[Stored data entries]

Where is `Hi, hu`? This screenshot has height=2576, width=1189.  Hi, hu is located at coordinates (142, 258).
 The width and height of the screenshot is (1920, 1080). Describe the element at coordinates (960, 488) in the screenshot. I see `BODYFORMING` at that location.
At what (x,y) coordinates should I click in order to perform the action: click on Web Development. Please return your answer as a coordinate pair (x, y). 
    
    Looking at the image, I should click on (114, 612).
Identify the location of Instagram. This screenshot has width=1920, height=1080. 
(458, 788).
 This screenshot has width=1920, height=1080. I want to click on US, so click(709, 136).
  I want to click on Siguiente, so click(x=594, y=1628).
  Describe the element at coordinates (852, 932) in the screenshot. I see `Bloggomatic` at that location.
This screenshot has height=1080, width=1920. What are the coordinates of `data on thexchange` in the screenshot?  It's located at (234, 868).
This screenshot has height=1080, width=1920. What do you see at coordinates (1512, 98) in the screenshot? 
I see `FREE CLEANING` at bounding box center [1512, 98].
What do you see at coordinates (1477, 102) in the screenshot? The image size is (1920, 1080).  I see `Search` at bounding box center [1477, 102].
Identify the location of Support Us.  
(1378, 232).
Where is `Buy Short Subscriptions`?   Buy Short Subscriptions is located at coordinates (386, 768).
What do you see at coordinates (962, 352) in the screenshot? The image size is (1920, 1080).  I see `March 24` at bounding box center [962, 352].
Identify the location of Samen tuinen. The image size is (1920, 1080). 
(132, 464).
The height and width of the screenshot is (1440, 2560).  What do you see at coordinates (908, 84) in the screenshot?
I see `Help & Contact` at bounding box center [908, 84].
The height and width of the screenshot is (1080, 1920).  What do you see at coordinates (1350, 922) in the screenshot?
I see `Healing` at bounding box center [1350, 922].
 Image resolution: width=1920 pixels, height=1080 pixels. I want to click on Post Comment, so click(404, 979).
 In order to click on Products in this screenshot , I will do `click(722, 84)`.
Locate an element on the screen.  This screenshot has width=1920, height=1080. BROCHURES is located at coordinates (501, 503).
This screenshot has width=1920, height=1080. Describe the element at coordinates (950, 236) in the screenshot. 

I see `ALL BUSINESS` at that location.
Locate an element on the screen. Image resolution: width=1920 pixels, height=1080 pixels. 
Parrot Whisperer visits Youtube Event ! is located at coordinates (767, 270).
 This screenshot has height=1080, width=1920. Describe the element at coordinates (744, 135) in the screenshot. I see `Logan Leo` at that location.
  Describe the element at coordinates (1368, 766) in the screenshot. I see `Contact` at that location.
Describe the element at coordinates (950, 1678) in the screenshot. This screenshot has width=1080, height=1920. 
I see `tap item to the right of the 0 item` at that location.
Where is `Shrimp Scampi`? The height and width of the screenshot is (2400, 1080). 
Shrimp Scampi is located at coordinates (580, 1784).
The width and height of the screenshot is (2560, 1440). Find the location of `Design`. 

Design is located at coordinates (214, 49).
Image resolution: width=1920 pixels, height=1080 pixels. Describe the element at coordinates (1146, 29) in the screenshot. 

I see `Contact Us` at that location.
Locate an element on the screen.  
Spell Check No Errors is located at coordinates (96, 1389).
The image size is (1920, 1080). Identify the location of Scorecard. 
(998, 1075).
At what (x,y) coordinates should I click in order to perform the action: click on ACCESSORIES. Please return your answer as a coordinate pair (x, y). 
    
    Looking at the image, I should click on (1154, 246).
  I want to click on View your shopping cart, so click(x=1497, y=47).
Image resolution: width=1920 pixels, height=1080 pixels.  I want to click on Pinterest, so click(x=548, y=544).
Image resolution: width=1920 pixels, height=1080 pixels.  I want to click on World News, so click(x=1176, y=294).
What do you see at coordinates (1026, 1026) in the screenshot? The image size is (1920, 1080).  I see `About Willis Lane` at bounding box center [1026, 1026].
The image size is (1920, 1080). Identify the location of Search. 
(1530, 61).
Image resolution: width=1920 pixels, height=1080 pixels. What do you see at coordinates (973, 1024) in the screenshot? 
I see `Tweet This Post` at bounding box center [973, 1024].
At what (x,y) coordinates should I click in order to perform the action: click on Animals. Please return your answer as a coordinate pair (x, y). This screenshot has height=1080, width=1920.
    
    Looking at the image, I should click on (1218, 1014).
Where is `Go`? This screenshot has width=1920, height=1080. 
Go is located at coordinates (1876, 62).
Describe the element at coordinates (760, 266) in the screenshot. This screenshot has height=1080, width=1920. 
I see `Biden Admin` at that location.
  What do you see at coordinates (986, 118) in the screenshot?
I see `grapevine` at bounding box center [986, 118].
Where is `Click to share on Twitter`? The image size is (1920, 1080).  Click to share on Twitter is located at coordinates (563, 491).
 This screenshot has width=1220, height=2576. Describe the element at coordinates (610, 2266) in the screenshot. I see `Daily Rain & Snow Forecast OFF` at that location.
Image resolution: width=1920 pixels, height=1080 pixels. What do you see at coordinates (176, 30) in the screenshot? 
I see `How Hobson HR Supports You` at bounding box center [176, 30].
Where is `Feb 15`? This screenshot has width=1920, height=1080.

What the task requires - Reproduce every line of the material above word for word.

Result below -
Where is `Hi, hu`? This screenshot has height=2576, width=1189.  Hi, hu is located at coordinates (142, 258).
 The width and height of the screenshot is (1920, 1080). Describe the element at coordinates (960, 488) in the screenshot. I see `BODYFORMING` at that location.
At what (x,y) coordinates should I click in order to perform the action: click on Web Development. Please return your answer as a coordinate pair (x, y). 
    
    Looking at the image, I should click on (114, 612).
Identify the location of Instagram. This screenshot has width=1920, height=1080. 
(458, 788).
 This screenshot has width=1920, height=1080. I want to click on US, so click(709, 136).
  I want to click on Siguiente, so click(x=594, y=1628).
  Describe the element at coordinates (852, 932) in the screenshot. I see `Bloggomatic` at that location.
This screenshot has height=1080, width=1920. What are the coordinates of `data on thexchange` in the screenshot?  It's located at (234, 868).
This screenshot has height=1080, width=1920. What do you see at coordinates (1512, 98) in the screenshot? 
I see `FREE CLEANING` at bounding box center [1512, 98].
What do you see at coordinates (1477, 102) in the screenshot? The image size is (1920, 1080).  I see `Search` at bounding box center [1477, 102].
Identify the location of Support Us.  
(1378, 232).
Where is `Buy Short Subscriptions`?   Buy Short Subscriptions is located at coordinates (386, 768).
What do you see at coordinates (962, 352) in the screenshot? The image size is (1920, 1080).  I see `March 24` at bounding box center [962, 352].
Identify the location of Samen tuinen. The image size is (1920, 1080). 
(132, 464).
The height and width of the screenshot is (1440, 2560).  What do you see at coordinates (908, 84) in the screenshot?
I see `Help & Contact` at bounding box center [908, 84].
The height and width of the screenshot is (1080, 1920).  What do you see at coordinates (1350, 922) in the screenshot?
I see `Healing` at bounding box center [1350, 922].
 Image resolution: width=1920 pixels, height=1080 pixels. I want to click on Post Comment, so click(404, 979).
 In order to click on Products in this screenshot , I will do `click(722, 84)`.
Locate an element on the screen.  This screenshot has width=1920, height=1080. BROCHURES is located at coordinates (501, 503).
This screenshot has width=1920, height=1080. Describe the element at coordinates (950, 236) in the screenshot. 

I see `ALL BUSINESS` at that location.
Locate an element on the screen. Image resolution: width=1920 pixels, height=1080 pixels. 
Parrot Whisperer visits Youtube Event ! is located at coordinates (767, 270).
 This screenshot has height=1080, width=1920. Describe the element at coordinates (744, 135) in the screenshot. I see `Logan Leo` at that location.
  Describe the element at coordinates (1368, 766) in the screenshot. I see `Contact` at that location.
Describe the element at coordinates (950, 1678) in the screenshot. This screenshot has width=1080, height=1920. 
I see `tap item to the right of the 0 item` at that location.
Where is `Shrimp Scampi`? The height and width of the screenshot is (2400, 1080). 
Shrimp Scampi is located at coordinates (580, 1784).
The width and height of the screenshot is (2560, 1440). Find the location of `Design`. 

Design is located at coordinates (214, 49).
Image resolution: width=1920 pixels, height=1080 pixels. Describe the element at coordinates (1146, 29) in the screenshot. 

I see `Contact Us` at that location.
Locate an element on the screen.  
Spell Check No Errors is located at coordinates (96, 1389).
The image size is (1920, 1080). Identify the location of Scorecard. 
(998, 1075).
At what (x,y) coordinates should I click in order to perform the action: click on ACCESSORIES. Please return your answer as a coordinate pair (x, y). 
    
    Looking at the image, I should click on (1154, 246).
  I want to click on View your shopping cart, so click(x=1497, y=47).
Image resolution: width=1920 pixels, height=1080 pixels.  I want to click on Pinterest, so click(x=548, y=544).
Image resolution: width=1920 pixels, height=1080 pixels.  I want to click on World News, so click(x=1176, y=294).
What do you see at coordinates (1026, 1026) in the screenshot? The image size is (1920, 1080).  I see `About Willis Lane` at bounding box center [1026, 1026].
The image size is (1920, 1080). Identify the location of Search. 
(1530, 61).
Image resolution: width=1920 pixels, height=1080 pixels. What do you see at coordinates (973, 1024) in the screenshot? 
I see `Tweet This Post` at bounding box center [973, 1024].
At what (x,y) coordinates should I click in order to perform the action: click on Animals. Please return your answer as a coordinate pair (x, y). This screenshot has height=1080, width=1920.
    
    Looking at the image, I should click on (1218, 1014).
Where is `Go`? This screenshot has width=1920, height=1080. 
Go is located at coordinates (1876, 62).
Describe the element at coordinates (760, 266) in the screenshot. This screenshot has height=1080, width=1920. 
I see `Biden Admin` at that location.
  What do you see at coordinates (986, 118) in the screenshot?
I see `grapevine` at bounding box center [986, 118].
Where is `Click to share on Twitter`? The image size is (1920, 1080).  Click to share on Twitter is located at coordinates (563, 491).
 This screenshot has width=1220, height=2576. Describe the element at coordinates (610, 2266) in the screenshot. I see `Daily Rain & Snow Forecast OFF` at that location.
Image resolution: width=1920 pixels, height=1080 pixels. What do you see at coordinates (176, 30) in the screenshot? 
I see `How Hobson HR Supports You` at bounding box center [176, 30].
Where is `Feb 15`? This screenshot has width=1920, height=1080.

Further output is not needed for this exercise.